La malattia non crea disturbi (viene infatti definita “il ladro silenzioso della vista”) fino a quando non sia arrivata ad uno stadio molto avanzato. A quel punto, si comincia per esempio ad inciampare o ad accorgersi in ritardo della presenza di un ostacolo quando si cammina o si guida. E, cosa molto preoccupante, una volta creatasi, la perdita di funzione visiva non è più recuperabile.

 “Il 50% dei pazienti non sa di avere il glaucoma perché si arriva tardi alla diagnosi e il 20% è esposto al rischio concreto di perdere la vista. È una patologia degenerativa che generalmente coinvolge entrambi gli occhi determinando danni permanenti al nervo ottico, che nel tempo possono portare a ipovisione e cecità – afferma il Prof. Stefano Gandolfi, Direttore della Struttura Complessa Oculistica dell'Azienda Ospedaliero-Universitaria di Parma. –  A partire dai 40 anni è buona norma sottoporsi regolarmente a controlli oculistici, che includano la misurazione della pressione intraoculare e l’esplorazione del fondo dell’occhio, manovre che permettono di identificare la malattia e, se possibile, di fare la diagnosi prima che si verifichino perdite importanti (e non recuperabili) di funzione visiva. In questo senso sarebbe auspicabile, come già accade in alcuni territori della nostra regione, rafforzare ulteriormente il network tra medicina del territorio e centro ospedaliero specialistico per gestire al meglio il percorso di diagnosi e cura dei pazienti affetti da glaucoma”.

Una diagnosi precoce, con uno screening eseguito tra le categorie di soggetti più a rischio, partendo da test di base fino ad esami tecnologicamente innovativi, e l’adozione da subito di trattamenti efficaci possono salvare la vista e preservare la qualità di vita nella maggior parte delle persone con glaucoma.

“La pandemia, in particolare durante la prima ondata, ha inciso fortemente sui percorsi oculistici di diagnosi e cura, poichè chi è affetto da patologie croniche, come il glaucoma, ha necessità di fare controlli ed essere seguito secondo un calendario di visite prestabilito. Fortunatamente negli ultimi mesi la situazione è migliorata permettendoci di poter riprendere la nostra attività di diagnosi e trattamento, intervenendo in prima battuta sui casi più gravi e poi a pioggia su tutti gli altri – dichiara il Prof.
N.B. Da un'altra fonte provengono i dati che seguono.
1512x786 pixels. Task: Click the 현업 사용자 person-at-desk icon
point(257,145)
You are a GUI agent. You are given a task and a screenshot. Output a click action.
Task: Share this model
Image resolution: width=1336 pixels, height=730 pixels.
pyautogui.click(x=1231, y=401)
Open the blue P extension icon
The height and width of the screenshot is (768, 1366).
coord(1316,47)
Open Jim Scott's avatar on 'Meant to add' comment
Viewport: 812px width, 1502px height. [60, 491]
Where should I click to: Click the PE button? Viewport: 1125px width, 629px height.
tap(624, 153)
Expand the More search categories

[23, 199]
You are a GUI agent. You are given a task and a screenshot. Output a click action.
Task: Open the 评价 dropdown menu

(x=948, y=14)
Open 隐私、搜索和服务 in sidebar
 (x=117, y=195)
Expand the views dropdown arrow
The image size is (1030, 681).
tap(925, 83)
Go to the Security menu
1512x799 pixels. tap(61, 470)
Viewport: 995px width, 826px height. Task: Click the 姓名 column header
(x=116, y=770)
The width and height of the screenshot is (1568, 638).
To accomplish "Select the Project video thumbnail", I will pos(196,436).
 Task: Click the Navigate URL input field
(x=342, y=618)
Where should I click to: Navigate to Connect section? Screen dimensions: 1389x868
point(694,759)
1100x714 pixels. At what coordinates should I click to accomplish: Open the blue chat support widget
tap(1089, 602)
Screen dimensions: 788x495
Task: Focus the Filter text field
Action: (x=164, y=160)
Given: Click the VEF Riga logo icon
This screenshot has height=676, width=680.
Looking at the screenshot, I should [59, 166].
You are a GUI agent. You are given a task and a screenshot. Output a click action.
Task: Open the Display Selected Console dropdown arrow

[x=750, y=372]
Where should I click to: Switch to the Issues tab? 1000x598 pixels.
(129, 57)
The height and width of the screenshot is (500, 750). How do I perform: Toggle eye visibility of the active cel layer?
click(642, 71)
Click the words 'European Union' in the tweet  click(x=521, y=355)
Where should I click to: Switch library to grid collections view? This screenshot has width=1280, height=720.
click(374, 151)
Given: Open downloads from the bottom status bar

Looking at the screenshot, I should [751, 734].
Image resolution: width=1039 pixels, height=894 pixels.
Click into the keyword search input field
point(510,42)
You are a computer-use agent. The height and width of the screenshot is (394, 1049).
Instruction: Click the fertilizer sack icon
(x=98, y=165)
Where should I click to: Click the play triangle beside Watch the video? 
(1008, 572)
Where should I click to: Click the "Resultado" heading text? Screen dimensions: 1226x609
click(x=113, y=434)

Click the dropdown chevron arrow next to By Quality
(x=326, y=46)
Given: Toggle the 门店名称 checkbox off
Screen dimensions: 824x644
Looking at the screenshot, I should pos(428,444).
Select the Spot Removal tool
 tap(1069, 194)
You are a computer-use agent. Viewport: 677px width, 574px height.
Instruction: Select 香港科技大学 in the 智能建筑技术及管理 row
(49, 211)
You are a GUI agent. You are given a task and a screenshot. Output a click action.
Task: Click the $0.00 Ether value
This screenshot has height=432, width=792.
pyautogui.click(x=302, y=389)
Gandolfi – Il nostro centro, a cui afferiscono pazienti da fuori regione e non solo dalla provincia di Parma, è in linea con numerosi altri centri in Emilia-Romagna (con cui esiste un network molto attivo di collaborazione) nell’adozione dei più appropriati percorsi terapeutici attualmente disponibili, sia medici che chirurgici. Oggi le principali novità sulla cura del glaucoma si diramano in due direzioni principali: da una parte troviamo le metodiche laser e i sistemi a lento rilascio di farmaco (quest’ultimo in attesa di essere disponibile in Europa), e dall’altra le nuove tecniche chirurgiche mini invasive che integrano e non sostituiscono le chirurgie tradizionali – spiega Gandolfi”. 

Il paziente che riceve una diagnosi di glaucoma deve curarsi per tutta la vita ed è noto come l’utilizzo cronico delle medicine può comportare delle modificazioni delle superfici dell’occhio che possono ridurre il successo della terapia chirurgica del glaucoma. In questo caso si può ricorrere a tecniche chirurgiche cosiddette mini invasive o comunque gravate da minori tassi di complicanze.

“Le tecniche chirurgiche mini invasive permettono di ridurre la pressione intraoculare, con margini di sicurezza sempre maggiori. La gestione del post operatorio è, in alcuni casi, più semplice rispetto alla chirurgia tradizionale, con un recupero della vista più rapido. Si tratta di procedure gravate da meno complicazioni, che non richiedono punti di sutura e sono eseguite in anestesia locale, riducendo il decorso post operatorio. I risultati finora sono stati buoni, così come il livello di soddisfazione dei pazienti si è mostrato incoraggiante – conclude Gandolfi.”

1Dato basato sul numero di esenzione ticket per patologia 019 nel 2013.